Senhor, sua maneira de calcular a proporção de custos é a mesma que a minha compreensão, mas agora a questão chave para mim é: como exatamente se define a razão termoelétrica X? Nas “Regras para o Desenvolvimento da Co-geração de Calor e Eletricidade”, a definição de razão calor/eletricidade é dada por: razão calor/eletricidade = energia térmica fornecida / (energia elétrica fornecida × 3600 KJ/KW·h) × 100%. Essa definição difere da sua definição de X = consumo de energia térmica / consumo de energia elétrica. Eu prefiro a definição estabelecida nas regras, que utiliza a energia térmica e elétrica produzidas como produtos finais para calcular a razão calor/eletricidade. Ao calcular o preço da energia, não é necessário levar em consideração questões como eficiência ou perdas ; Em segundo lugar, concordo com a maneira como são calculadas as proporções dos custos de aquecimento, ou seja, X/1+X, e dos custos de geração de energia, ou seja, 1/1+X. Portanto, o custo variável no preço do calor deve ser igual a consumo de gás * preço do gás * X/1+X. Ou seja, foi a pessoa que fez o contrato quem errou. Não consigo entender como isso pôde acontecer! No final, muito obrigado aos seniores! Aos poucos, comecei a gostar de Haichuan. Aqui, encontrei novamente a alegria de aprender!
Este tópico foi editado pela última vez por gjn1970 em 18/01/2016, às 14:45. O “combustível” utilizado aqui é o gás natural, que acaba se transformando em dois produtos: energia térmica e eletricidade. Existe uma diferença entre a energia térmica produzida e a energia elétrica gerada. Por exemplo, se a quantidade de gás natural consumido for 1, então y (%) desse gás será utilizado para gerar calor, enquanto (1-y) (%) será utilizado para gerar eletricidade. A proporção de custos entre os dois produtos é, portanto, y:1-y. Isso é óbvio, pois há perdas durante a conversão de energia. Nas caldeiras, as perdas são as mesmas para ambos os casos, mas nas turbinas não é assim (obviamente, há mais perdas na geração de eletricidade). O conceito de relação entre energia térmica e energia elétrica deve ser entendido como a razão entre a energia térmica produzida e a energia elétrica gerada (note-se que se trata da energia elétrica gerada, sem incluir a energia gerada no processo de condensação do vapor). Em cálculos menos precisos, pode-se usar a proporção de custos entre energia térmica e energia elétrica, ou seja, X:1. Nesse caso, ainda é possível aceitar algum erro.
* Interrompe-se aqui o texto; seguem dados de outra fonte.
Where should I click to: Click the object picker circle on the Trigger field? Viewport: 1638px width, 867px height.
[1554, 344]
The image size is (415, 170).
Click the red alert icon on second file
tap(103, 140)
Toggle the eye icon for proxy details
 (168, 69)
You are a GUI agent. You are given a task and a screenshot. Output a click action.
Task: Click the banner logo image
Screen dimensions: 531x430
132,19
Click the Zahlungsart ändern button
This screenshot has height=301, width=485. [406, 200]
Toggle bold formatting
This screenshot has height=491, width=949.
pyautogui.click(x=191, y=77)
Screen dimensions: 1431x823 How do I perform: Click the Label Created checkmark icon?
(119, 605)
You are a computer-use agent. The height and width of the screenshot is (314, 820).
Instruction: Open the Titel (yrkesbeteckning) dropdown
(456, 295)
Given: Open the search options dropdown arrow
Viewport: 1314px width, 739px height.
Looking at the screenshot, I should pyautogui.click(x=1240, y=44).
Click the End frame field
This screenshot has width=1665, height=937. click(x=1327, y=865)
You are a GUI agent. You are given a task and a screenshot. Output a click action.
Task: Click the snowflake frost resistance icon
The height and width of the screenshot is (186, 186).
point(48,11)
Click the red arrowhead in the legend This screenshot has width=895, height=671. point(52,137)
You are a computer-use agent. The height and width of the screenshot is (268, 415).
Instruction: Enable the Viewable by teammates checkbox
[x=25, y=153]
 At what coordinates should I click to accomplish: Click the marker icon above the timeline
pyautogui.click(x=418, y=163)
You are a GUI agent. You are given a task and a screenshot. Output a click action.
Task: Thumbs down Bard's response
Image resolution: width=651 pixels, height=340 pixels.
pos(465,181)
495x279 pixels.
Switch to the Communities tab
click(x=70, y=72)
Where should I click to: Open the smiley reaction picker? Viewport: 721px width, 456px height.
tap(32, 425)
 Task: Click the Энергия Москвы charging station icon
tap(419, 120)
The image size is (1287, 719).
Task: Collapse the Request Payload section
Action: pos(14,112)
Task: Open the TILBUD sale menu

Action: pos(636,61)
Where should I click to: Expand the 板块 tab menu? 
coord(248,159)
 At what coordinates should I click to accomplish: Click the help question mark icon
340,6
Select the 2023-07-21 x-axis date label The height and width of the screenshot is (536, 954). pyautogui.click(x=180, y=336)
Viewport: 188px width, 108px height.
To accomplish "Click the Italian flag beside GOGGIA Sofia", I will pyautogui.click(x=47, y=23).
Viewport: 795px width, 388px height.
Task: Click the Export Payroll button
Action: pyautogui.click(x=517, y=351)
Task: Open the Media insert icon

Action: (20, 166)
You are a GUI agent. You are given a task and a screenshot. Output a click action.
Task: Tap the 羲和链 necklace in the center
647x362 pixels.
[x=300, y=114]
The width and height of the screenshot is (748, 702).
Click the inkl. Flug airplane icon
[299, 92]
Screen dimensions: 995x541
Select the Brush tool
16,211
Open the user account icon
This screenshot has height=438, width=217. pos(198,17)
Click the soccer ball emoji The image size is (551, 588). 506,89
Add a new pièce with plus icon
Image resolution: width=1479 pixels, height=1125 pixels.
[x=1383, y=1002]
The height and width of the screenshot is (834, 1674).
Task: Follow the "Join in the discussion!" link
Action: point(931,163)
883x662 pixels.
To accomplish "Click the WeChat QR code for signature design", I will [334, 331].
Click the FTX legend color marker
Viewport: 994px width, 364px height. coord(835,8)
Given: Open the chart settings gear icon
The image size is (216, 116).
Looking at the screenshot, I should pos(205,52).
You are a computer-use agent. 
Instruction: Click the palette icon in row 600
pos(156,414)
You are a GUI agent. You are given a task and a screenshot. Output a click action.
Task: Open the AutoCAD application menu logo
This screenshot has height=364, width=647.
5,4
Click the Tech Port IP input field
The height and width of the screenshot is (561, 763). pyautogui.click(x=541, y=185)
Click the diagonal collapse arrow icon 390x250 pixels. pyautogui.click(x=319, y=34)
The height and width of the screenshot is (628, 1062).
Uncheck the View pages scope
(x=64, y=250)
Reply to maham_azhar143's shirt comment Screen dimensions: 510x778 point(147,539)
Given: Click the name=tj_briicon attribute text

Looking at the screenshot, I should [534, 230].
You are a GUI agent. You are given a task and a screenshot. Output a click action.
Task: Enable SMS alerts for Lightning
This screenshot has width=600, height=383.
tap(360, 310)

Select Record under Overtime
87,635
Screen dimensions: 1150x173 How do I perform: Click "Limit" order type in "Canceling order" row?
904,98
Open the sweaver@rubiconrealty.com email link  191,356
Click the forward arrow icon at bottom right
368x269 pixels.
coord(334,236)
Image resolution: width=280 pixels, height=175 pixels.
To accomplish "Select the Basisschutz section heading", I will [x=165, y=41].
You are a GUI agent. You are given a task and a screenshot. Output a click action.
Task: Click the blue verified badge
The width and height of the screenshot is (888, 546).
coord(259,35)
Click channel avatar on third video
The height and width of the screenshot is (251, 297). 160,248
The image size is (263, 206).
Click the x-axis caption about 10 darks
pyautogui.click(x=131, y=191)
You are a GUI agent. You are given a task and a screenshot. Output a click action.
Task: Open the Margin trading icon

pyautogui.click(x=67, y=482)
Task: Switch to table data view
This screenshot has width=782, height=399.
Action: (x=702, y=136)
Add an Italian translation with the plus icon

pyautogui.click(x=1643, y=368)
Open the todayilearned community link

Por fim, vamos explicar o seu coeficiente termoelétrico: = Quantidade de calor fornecido / (Quantidade de energia gerada × 3600 KJ/KW·h) × 100%. Note que se trata da quantidade de energia gerada, e não da energia fornecida, pois há consumo de energia para as operações da usina. O fator × 3600 KJ/KW·h está presente devido às diferenças entre as unidades; ele serve para converter a unidade de energia gerada, que é quilowatt-hora, em quilojoules.
Obrigado pelo compartilhamento, autor! Aprendi!